Bronchitis refers to inflammation of the large breathing tubes of the lungs (as contrasted with pneumonia, which means infection or foreign material in the air sacs). These tubes are lined with glands that secrete mucus to trap any foreign material (dust and germs mainly) that get down in the lungs. When the lining of the bronchi is irritated and inflamed, the response is swelling of the lining (which makes the tubes smaller inside and harder to breathe through), and the secretion of increased amounts of mucus. The mucus may get thicker and stickier as well.

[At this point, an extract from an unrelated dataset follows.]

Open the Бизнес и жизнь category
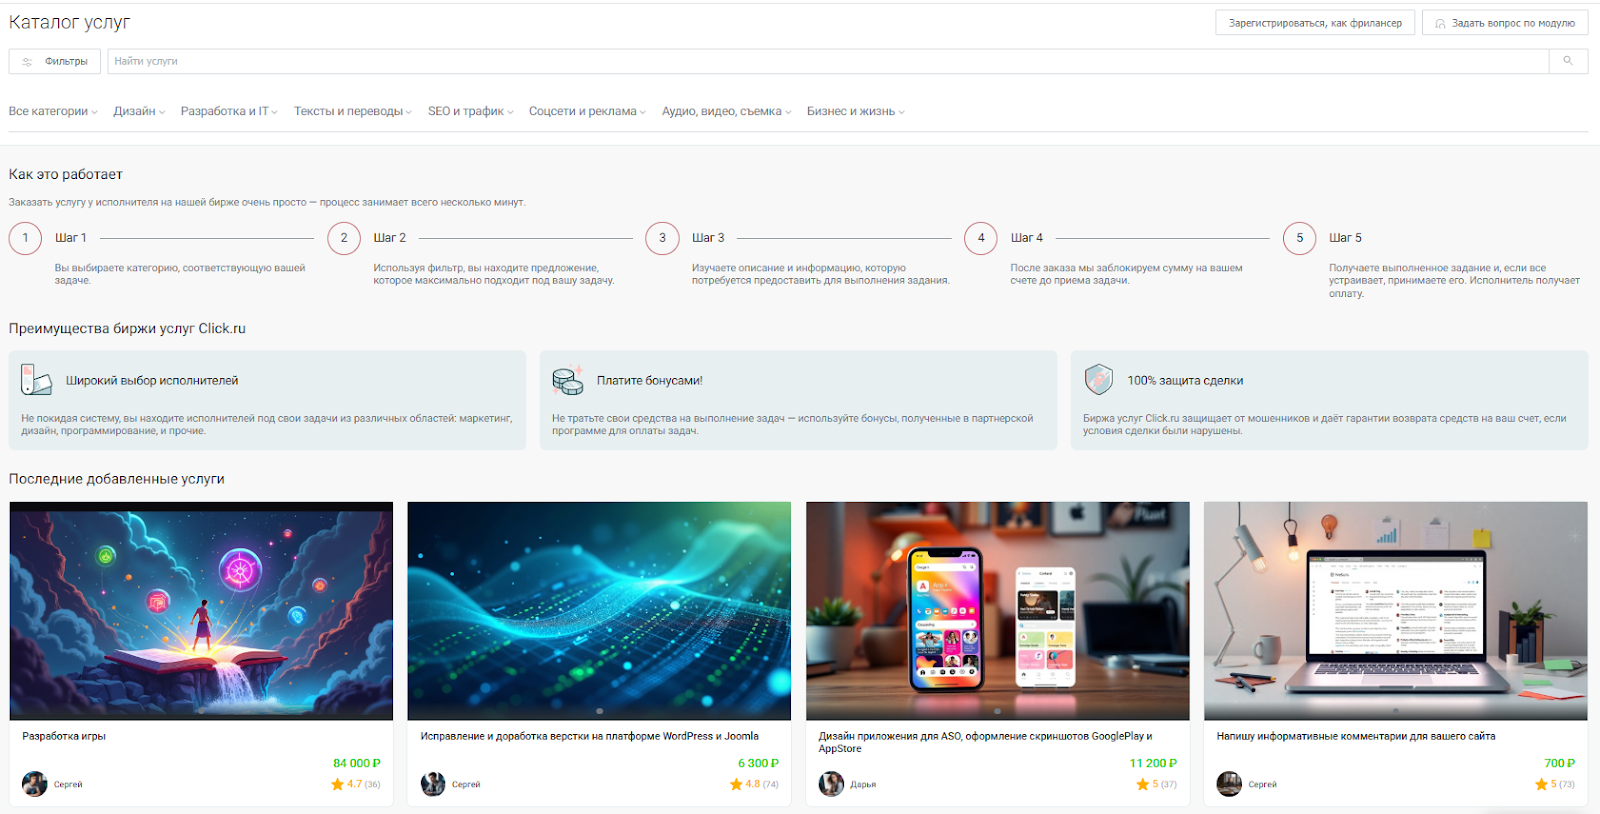 pyautogui.click(x=855, y=112)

Ordinarily, mucus in the lungs is pretty watery. This allows the cleaning system (cilia - billions of microscopic "fingers" on the lining cells of the tubes that all wave in the same direction - up and out of the lungs) to pump it out of the lungs, up the windpipe (trachea) and out through the larynx (voicebox) to be swallowed and sterilized by the acid in the stomach.

As mentioned above, when a patient has bronchitis, the mucus becomes very thick and sticky - hard to pump up. So we have to cough it up. This is a prominent feature of asthmatic bronchitis - asthma. The irritation of the nerves in the bronchial tubes also stimulates the cough reflex.

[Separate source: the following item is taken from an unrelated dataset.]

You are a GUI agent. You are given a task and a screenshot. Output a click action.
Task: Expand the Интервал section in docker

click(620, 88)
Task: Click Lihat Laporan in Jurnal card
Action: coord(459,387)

Treatment of bronchitis really depends on what the underlying cause is; usually, some loosening agents for the thick mucus are given (such as guafenesin - Robitussin® etc.), and if the bronchitis is asthmatic, of course the underlying inflammation is treated. True bacterial bronchitis, that is a pure bronchitis without pneumonia caused by a bacterial germ, while it does afflict adults (especially smokers), either doesn't exist in childhood or is about as common as hen's teeth. Just remember that as a basic rule of thumb, bronchitis in school age children is asthma-related or at most viral.